Segment Start: DATA FOR ANALYSIS

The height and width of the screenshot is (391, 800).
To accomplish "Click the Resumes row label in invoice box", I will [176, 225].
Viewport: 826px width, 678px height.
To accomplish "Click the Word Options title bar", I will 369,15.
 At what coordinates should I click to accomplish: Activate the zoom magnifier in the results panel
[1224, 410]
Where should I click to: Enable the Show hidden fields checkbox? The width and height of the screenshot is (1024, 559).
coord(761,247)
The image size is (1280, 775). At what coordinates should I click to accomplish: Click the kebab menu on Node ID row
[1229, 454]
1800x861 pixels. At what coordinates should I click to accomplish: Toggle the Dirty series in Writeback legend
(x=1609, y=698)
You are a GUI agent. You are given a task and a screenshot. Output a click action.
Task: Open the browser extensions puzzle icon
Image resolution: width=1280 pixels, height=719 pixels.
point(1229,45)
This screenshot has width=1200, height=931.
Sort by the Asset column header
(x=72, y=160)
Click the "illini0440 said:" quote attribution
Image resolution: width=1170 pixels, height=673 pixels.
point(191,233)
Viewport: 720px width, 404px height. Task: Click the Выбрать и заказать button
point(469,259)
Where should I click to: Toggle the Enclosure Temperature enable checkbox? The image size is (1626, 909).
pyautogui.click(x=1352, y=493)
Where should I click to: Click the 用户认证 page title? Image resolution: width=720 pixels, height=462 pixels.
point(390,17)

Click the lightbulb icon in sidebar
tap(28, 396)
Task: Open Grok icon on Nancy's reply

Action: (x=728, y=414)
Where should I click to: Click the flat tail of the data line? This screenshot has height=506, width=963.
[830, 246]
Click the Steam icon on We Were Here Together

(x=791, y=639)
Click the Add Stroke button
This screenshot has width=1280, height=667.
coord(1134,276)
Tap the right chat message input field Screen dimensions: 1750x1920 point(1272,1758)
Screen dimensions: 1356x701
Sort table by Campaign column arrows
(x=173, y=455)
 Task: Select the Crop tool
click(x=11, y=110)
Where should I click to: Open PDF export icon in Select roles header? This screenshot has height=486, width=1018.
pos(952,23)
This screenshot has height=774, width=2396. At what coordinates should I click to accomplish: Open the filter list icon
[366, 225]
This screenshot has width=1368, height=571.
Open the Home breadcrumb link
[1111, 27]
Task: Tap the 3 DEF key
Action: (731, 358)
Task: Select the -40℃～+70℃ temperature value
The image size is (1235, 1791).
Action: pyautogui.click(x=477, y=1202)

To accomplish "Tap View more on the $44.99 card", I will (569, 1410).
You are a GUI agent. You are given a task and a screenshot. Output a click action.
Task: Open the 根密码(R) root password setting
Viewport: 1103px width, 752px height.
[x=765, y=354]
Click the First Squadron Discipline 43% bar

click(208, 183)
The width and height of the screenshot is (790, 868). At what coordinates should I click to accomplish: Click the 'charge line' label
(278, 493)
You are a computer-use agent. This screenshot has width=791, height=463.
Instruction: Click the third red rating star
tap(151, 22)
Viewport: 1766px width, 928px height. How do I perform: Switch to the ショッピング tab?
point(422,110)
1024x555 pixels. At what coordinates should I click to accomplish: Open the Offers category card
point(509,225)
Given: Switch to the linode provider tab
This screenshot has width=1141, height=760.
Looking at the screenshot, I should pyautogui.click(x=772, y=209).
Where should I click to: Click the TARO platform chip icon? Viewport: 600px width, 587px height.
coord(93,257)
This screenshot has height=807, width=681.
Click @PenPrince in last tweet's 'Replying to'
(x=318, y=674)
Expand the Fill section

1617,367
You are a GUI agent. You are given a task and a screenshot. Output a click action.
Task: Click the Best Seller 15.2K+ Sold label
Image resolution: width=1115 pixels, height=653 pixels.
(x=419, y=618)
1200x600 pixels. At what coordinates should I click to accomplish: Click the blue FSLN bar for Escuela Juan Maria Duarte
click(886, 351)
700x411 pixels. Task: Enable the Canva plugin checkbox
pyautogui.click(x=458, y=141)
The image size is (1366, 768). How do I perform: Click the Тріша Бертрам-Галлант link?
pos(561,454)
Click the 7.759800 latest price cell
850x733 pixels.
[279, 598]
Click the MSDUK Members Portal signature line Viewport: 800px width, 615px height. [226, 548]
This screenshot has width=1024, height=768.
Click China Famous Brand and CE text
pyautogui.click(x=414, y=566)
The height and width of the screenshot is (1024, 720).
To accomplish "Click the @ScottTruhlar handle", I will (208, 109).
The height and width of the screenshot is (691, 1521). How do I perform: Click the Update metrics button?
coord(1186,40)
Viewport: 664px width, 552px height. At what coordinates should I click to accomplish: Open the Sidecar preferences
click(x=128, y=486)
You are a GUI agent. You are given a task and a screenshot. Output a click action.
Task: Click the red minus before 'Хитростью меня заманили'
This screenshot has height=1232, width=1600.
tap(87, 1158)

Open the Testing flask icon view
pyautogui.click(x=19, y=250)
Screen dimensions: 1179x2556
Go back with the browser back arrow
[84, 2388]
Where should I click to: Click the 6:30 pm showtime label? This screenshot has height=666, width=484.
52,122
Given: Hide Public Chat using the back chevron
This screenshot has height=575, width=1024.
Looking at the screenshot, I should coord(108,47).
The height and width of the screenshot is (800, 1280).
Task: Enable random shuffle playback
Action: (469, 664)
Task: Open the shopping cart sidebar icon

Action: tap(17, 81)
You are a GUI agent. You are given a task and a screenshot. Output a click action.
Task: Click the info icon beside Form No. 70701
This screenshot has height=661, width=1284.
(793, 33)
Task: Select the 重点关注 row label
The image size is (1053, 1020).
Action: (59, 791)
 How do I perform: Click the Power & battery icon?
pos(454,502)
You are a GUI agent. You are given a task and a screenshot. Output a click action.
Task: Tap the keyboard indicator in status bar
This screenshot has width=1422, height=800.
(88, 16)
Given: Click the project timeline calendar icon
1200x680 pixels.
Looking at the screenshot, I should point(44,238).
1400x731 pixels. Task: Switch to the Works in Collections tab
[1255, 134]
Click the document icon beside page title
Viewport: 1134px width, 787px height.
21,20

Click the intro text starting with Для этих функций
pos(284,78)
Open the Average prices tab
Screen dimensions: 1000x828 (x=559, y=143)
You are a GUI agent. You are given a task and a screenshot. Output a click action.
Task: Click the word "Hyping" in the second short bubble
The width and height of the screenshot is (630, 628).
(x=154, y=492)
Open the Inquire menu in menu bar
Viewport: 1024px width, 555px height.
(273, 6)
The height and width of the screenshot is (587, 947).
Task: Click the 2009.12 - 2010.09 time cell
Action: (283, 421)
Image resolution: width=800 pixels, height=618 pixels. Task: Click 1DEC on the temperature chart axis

Segment End: DATA FOR ANALYSIS

◆ DESCRIPTION OF THE TASK: Each line that holds the string "will" is to be copied from the entries above.

◆ SOLVED EXERCISE:
To accomplish "Click the Resumes row label in invoice box", I will [176, 225].
To accomplish "Click the Word Options title bar", I will 369,15.
To accomplish "Tap View more on the $44.99 card", I will (569, 1410).
To accomplish "Click the @ScottTruhlar handle", I will (208, 109).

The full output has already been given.